I've moved this to a different thread, as I agree with Guido that it's a different PEP. On 15 July 2013 21:06, Guido van Rossum <guido@python.org> wrote:
On Mon, Jul 15, 2013 at 1:01 PM, Oscar Benjamin <oscar.j.benjamin@gmail.com> wrote:
On 15 July 2013 12:08, Joshua Landau <joshua.landau.ws@gmail.com> wrote:
On 15 July 2013 11:40, Oscar Benjamin <oscar.j.benjamin@gmail.com> wrote:
In fact, I'd much like it if there was an iterable "unpacking" method for functions, too, so "chain.from_iterable()" could use the same interface as "chain" (and str.format with str.format_map, etc.). I feel we already have a good deal of redundancy due to this.
I've also considered this before. I don't know what a good spelling would be but lets say that it uses *args* so that you have a function signature like:
def chain(*iterables*): for iterable in iterables: yield from iterable
Personally some form of decorator would be simpler: @lazy_unpack() def chain(*iterables): ... (and it could theoretically work for mappings too, by just "bundling" them; useful for circumstances where the mapping is left untouched and just passed to the next function in line.)

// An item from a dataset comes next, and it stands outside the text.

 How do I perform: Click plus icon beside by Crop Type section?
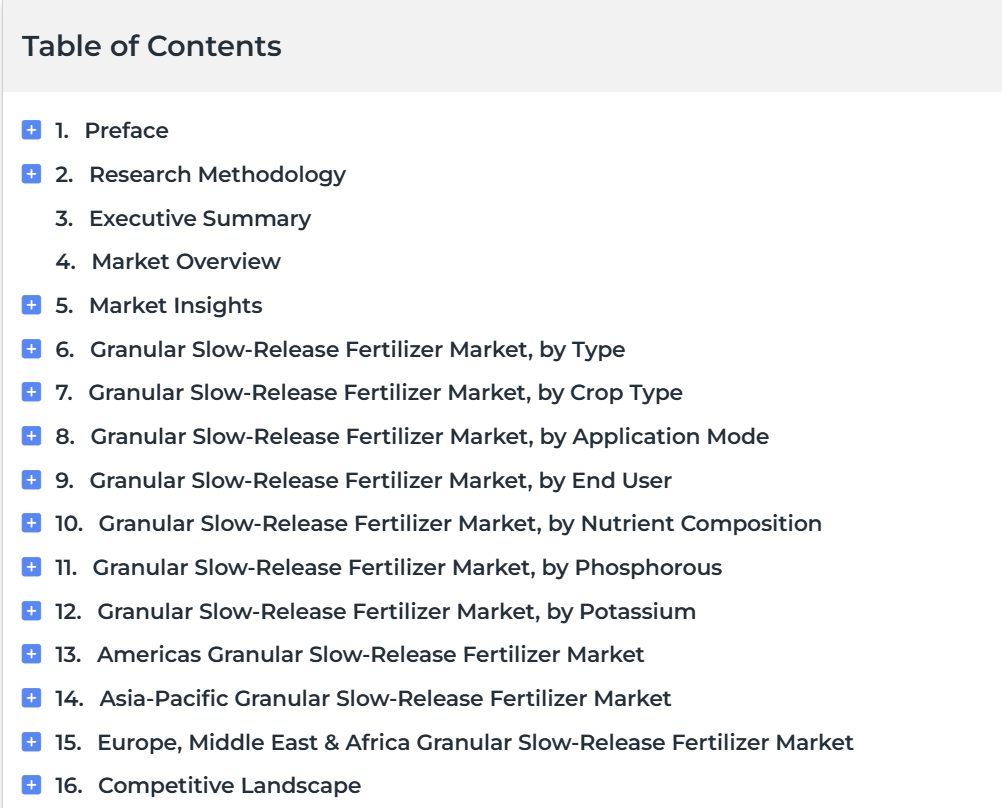[x=31, y=392]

And then if the function is called with
for line in chain(first_line, *inputfile): # do stuff
then iterables would be bound to a lazy generator that chains [first_line] and inputfile. Then you could create the unpacking iterator I wanted by just using chain e.g.:
chain(prepend, *iterable, append)
But how could you do this without generating different code depending on how the function you are calling is declared? Python's compiler doesn't have access to that information.
You could simply make the code such that if has an unpack inside the call it does a run-time check. Whilst this will be slower for the false-positives, the number of times *args is pass-through (and thus you save a redundant copy of the argument tuple) and *args is a simple loop-once construct makes it plausible that those losses would be outweighed. It doesn't even reduce efficiency that much, too, as the worst case scenario is immediately falling back after checking a single C-level attribute of the function, and the function doesn't need to be fetched again or anything suchlike. Then again, I'm guessing. You'd also need to add a call to exhaust the iterator at the end of every function utilising this (transparently, probably) to make this have no obvious externally-visible effects. There would still be a call-order change, but that's much more minor.